====== Task data ======

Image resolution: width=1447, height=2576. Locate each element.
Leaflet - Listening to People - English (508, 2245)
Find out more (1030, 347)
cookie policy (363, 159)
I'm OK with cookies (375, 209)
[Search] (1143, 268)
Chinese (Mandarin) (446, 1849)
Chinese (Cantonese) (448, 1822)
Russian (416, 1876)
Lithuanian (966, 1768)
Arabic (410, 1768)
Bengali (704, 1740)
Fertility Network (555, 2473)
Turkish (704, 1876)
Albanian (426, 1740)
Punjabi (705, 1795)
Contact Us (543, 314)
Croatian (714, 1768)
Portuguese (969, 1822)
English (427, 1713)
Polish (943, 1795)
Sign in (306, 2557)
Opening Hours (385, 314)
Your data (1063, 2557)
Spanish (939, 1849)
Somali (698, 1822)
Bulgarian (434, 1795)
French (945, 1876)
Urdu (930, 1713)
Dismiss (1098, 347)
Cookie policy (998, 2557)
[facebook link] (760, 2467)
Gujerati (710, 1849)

======

All lines in the listing above should be written out again exactly.

## Response to this task:
Image resolution: width=1447, height=2576. Locate each element.
Leaflet - Listening to People - English (508, 2245)
Find out more (1030, 347)
cookie policy (363, 159)
I'm OK with cookies (375, 209)
[Search] (1143, 268)
Chinese (Mandarin) (446, 1849)
Chinese (Cantonese) (448, 1822)
Russian (416, 1876)
Lithuanian (966, 1768)
Arabic (410, 1768)
Bengali (704, 1740)
Fertility Network (555, 2473)
Turkish (704, 1876)
Albanian (426, 1740)
Punjabi (705, 1795)
Contact Us (543, 314)
Croatian (714, 1768)
Portuguese (969, 1822)
English (427, 1713)
Polish (943, 1795)
Sign in (306, 2557)
Opening Hours (385, 314)
Your data (1063, 2557)
Spanish (939, 1849)
Somali (698, 1822)
Bulgarian (434, 1795)
French (945, 1876)
Urdu (930, 1713)
Dismiss (1098, 347)
Cookie policy (998, 2557)
[facebook link] (760, 2467)
Gujerati (710, 1849)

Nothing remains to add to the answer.